[Record set Boundary: Start]

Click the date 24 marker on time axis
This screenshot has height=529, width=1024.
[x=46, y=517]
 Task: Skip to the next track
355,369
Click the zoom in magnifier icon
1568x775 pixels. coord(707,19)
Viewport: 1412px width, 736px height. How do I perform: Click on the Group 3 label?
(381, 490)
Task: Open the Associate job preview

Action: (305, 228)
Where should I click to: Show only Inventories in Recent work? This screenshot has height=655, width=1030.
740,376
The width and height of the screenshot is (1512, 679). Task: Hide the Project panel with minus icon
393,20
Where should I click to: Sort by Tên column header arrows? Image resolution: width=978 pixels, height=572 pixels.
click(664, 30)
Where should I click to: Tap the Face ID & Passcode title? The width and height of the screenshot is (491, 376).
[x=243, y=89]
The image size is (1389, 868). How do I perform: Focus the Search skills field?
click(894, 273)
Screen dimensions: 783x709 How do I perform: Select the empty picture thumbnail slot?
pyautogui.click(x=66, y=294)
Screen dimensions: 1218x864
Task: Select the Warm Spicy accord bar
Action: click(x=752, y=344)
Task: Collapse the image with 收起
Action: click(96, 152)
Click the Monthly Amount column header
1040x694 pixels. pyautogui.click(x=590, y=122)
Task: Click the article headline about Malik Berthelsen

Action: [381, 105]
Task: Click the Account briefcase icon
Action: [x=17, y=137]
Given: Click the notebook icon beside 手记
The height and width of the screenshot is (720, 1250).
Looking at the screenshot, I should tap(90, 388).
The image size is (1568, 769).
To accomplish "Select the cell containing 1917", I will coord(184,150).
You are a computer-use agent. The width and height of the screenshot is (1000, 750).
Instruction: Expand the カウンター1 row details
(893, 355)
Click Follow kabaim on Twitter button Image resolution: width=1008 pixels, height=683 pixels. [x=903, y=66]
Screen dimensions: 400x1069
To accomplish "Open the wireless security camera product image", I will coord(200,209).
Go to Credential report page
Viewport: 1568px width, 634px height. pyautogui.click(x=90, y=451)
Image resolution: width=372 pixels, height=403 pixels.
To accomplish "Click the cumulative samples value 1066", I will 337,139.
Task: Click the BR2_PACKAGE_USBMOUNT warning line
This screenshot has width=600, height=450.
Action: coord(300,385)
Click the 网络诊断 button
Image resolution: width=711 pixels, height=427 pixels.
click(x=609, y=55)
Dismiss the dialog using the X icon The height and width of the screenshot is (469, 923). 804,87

[Record set Boundary: End]

Action item:
Of the entries above, repeat exactly the lines from the line with "Click the Monthly Amount column header" through the line with "You are a computer-use", both of them included.

Answer for this exercise:
Click the Monthly Amount column header
1040x694 pixels. pyautogui.click(x=590, y=122)
Task: Click the article headline about Malik Berthelsen

Action: [381, 105]
Task: Click the Account briefcase icon
Action: [x=17, y=137]
Given: Click the notebook icon beside 手记
The height and width of the screenshot is (720, 1250).
Looking at the screenshot, I should tap(90, 388).
The image size is (1568, 769).
To accomplish "Select the cell containing 1917", I will coord(184,150).
You are a computer-use agent. The width and height of the screenshot is (1000, 750).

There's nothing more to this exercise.